═════ Working data ═════

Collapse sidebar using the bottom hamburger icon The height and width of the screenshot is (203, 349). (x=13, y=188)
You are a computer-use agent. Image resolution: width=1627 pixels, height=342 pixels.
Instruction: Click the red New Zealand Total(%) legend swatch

═════
═════ Working data ═════

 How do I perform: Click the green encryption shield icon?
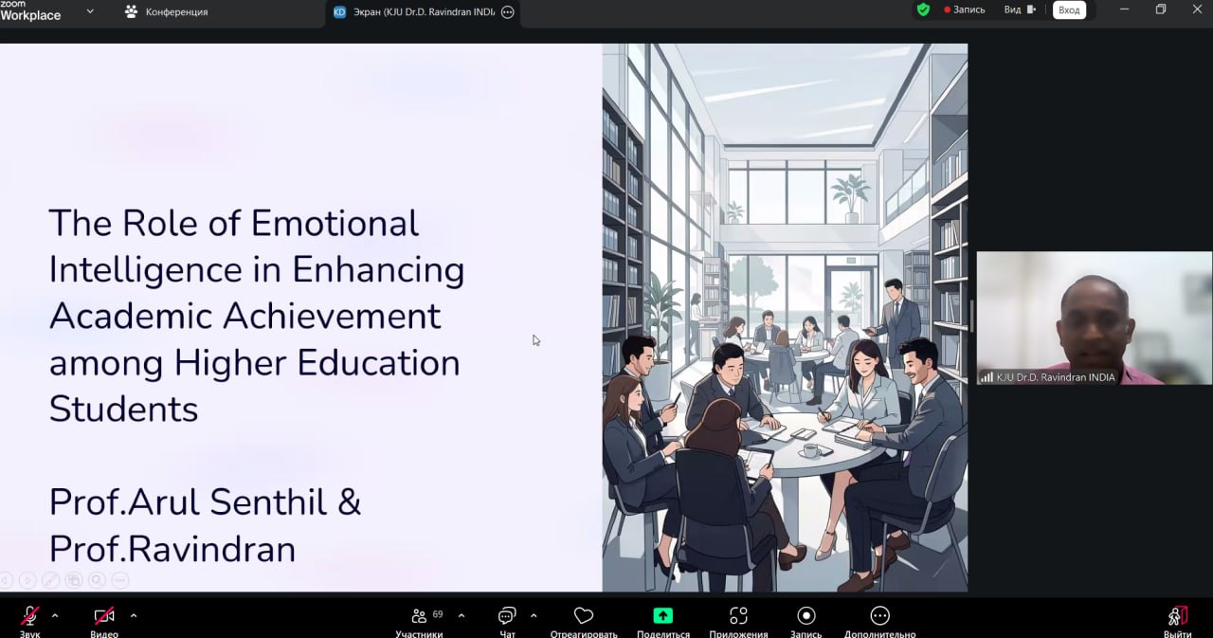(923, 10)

═════

=== Your goal ===
Taking the listing above as the source, transcribe only the lines starting at the line with "Collapse sidebar using" and going through the line with "Instruction: Click the", unaltered and with both ends included.

=== Answer for the task ===
Collapse sidebar using the bottom hamburger icon The height and width of the screenshot is (203, 349). (x=13, y=188)
You are a computer-use agent. Image resolution: width=1627 pixels, height=342 pixels.
Instruction: Click the red New Zealand Total(%) legend swatch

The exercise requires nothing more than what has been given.